Activision Blizzard is one of the biggest companies in the gaming industry publishing many successful franchises such as Call of Duty, Candy Crush, World of Warcraft and Overwatch. Last month, California’s Department of Fair Employment and Housing (DFEH) started taking legal action against the company, accusing them of unequal pay, misrepresentation, discrimination, and widespread sexual harassment.
Female employees claim that the workplace culture was akin to a ‘frat house’ where they were subject to many inappropriate behaviours. Many male employees would arrive intoxicated at work or drink on-site, joke about rape and discrimination, sexually harass female staff and even invade female cubicles and breast-feeding rooms.
Many of these complaints were apparently ignored by managers and higher-ups. This created a ‘breeding ground’ of harassment and discrimination with no accountability. Due to the complaints, female employees apparently suffered retaliation in the form of being excluded on work projects, unwillingly being transferred to different units and selected for layoffs in the company.
The DFEH alleges that the workplace culture even resulted in the suicide of a female employee. Whilst on a company trip, male co-workers passed around intimate photos of her at a party, an accusation Activision Blizzard fiercely deny.
Activision Blizzard has vehemently denied these claims and has even filed a complaint about inaccuracy to the DFEH, stating this claim distorts and creates false assertions of the company. The company is now facing a lot of public outcry and consumer boycotting, employees have staged walkouts to express their dissatisfaction with how the company is dealing with the claims and for not issuing a thorough investigation into their workplace culture.
Sadly this lawsuit is only one facet of a larger issue. The distressing and protracted #MeToo movement highlighted the abhorrent treatment of women in the gaming industry with many speaking out about the predatory and abusive behaviour they’ve had to put up with.
Other big video game companies such as Ubisoft and Riot Games, faced sexual abuse allegations. In addition, the fighting game and e-sports communities also received waves of allegations towards well-known figures due to their inappropriate behaviour toward minors. One of the biggest gaming tournaments EVO had their president fired for abuse allegations, as well as their tournament cancelled for that year.
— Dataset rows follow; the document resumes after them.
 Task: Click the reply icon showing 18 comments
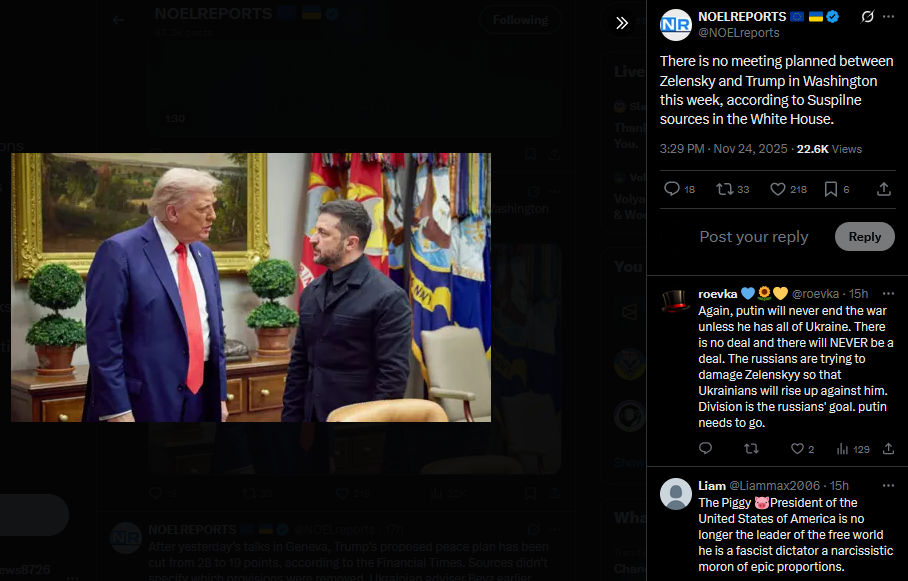pos(679,189)

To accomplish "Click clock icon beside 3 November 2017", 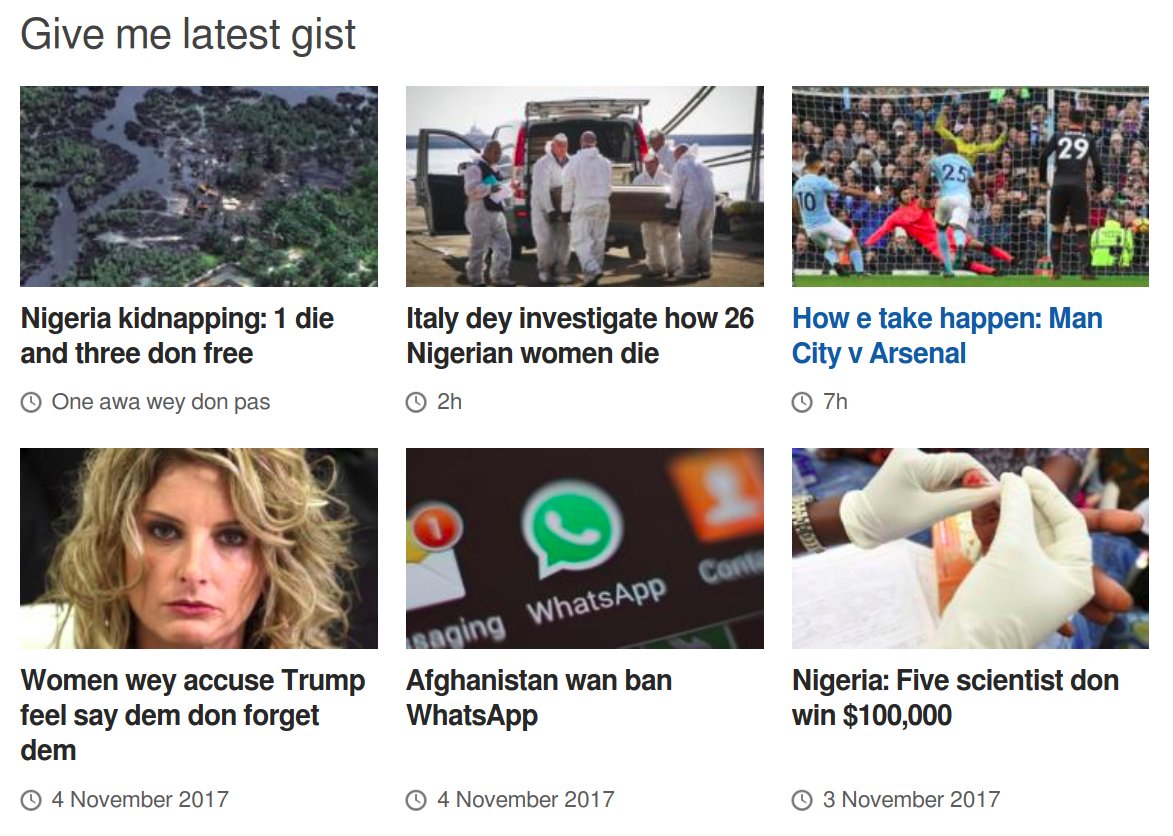I will pos(802,801).
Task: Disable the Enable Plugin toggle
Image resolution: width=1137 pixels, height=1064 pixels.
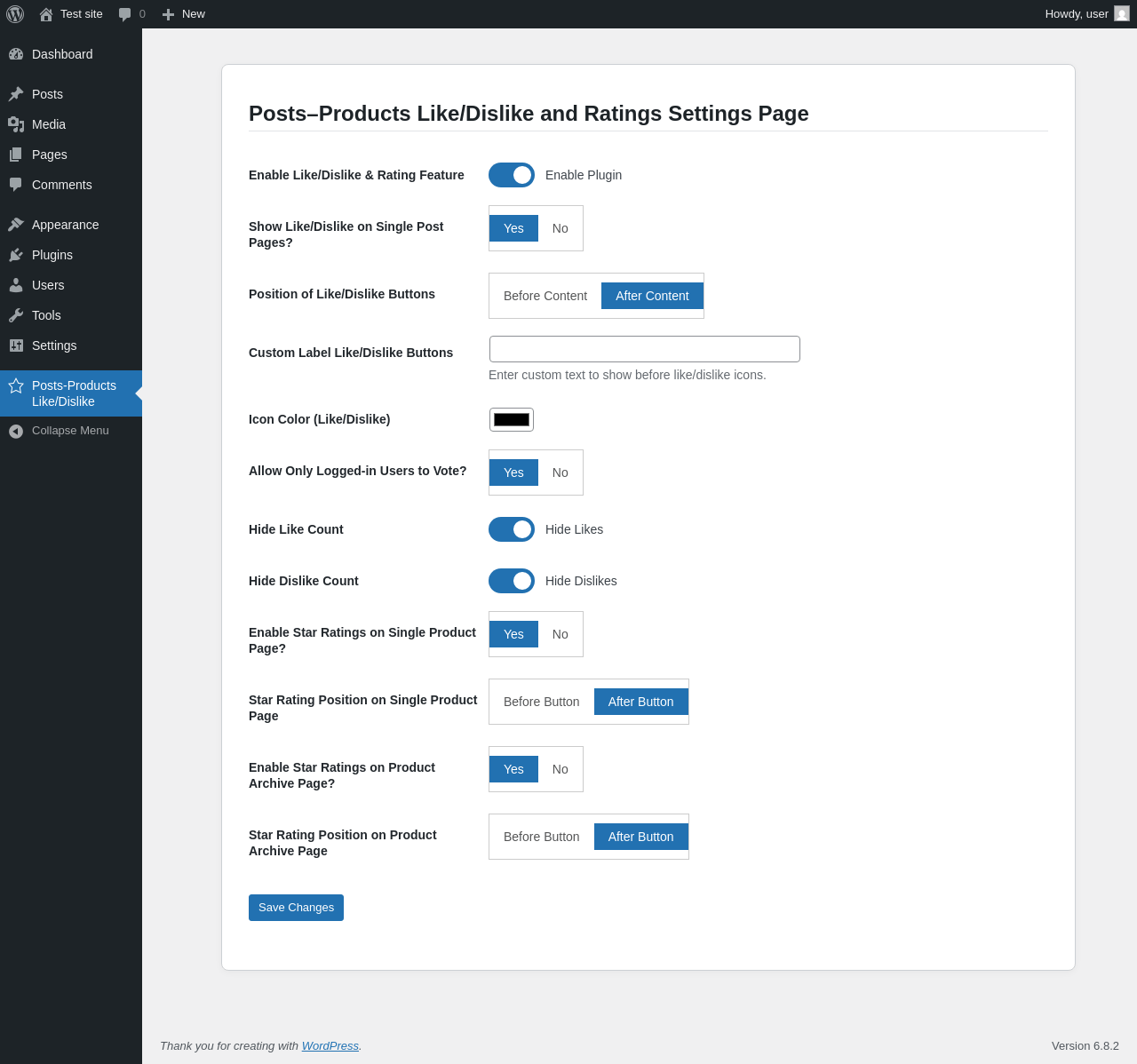Action: pos(512,175)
The start of this prolonged and public harassment was in 2014 when a hate campaign known as the Gamergate “movement” spent months hounding female games journalists, critics and developers, both online and in person. While some argue that Gamergate was focused on ethics, progressivism and corruption in games journalism; it is completely asinine to believe it was just a coincidence that almost all of its targets were women, in an industry that’s barely 20% female.
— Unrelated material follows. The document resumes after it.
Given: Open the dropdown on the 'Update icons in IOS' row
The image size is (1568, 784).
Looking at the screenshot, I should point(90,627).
There are also significant structural and economic problems in the games industry. The workforce is by and large driven by enthusiasm and passion, and that can be easily exploited. Jobs and contracts can also be unstable and include low pay for workers. The industry’s instability gives abusers immense power over their targets, allowing them to control the victim’s finances and career aspirations. One way these issues could be corrected is by unionisation, there is already strong demand for many industries, and this can be fundamental to protect employee welfare and to prevent abusive behaviour.
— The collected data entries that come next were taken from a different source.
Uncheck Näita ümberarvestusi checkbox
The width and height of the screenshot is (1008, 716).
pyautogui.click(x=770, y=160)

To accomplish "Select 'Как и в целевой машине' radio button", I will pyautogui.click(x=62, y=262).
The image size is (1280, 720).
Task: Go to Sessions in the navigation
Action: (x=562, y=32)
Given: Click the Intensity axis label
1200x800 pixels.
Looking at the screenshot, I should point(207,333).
The issue of sexism and abuse in the game industry isn’t just brought on by companies. There are still many cultural micro-aggressions faced by female gamers, with the attitude that “video games are only for boys”. In reality, over 46% of gamers are female so this belief is not accurate.
There is also the lack of representation and over-sexualisation of female characters in video games fuelling this stigma against women in the industry. Not even to mention a lack of representation for people of colour or the LGBTQ+ community. It is clear that the gaming industry is a microcosm of our wider society.
The underlying issues of the gaming industry can’t be ignored. We must start to remove the stigma around reporting abuse and workplace harassment as well as the prejudices against female gamers. The severity of this legal action may finally be the watershed moment to bring about widespread change in work culture but it is our job to foster an inclusive, supportive community for everyone.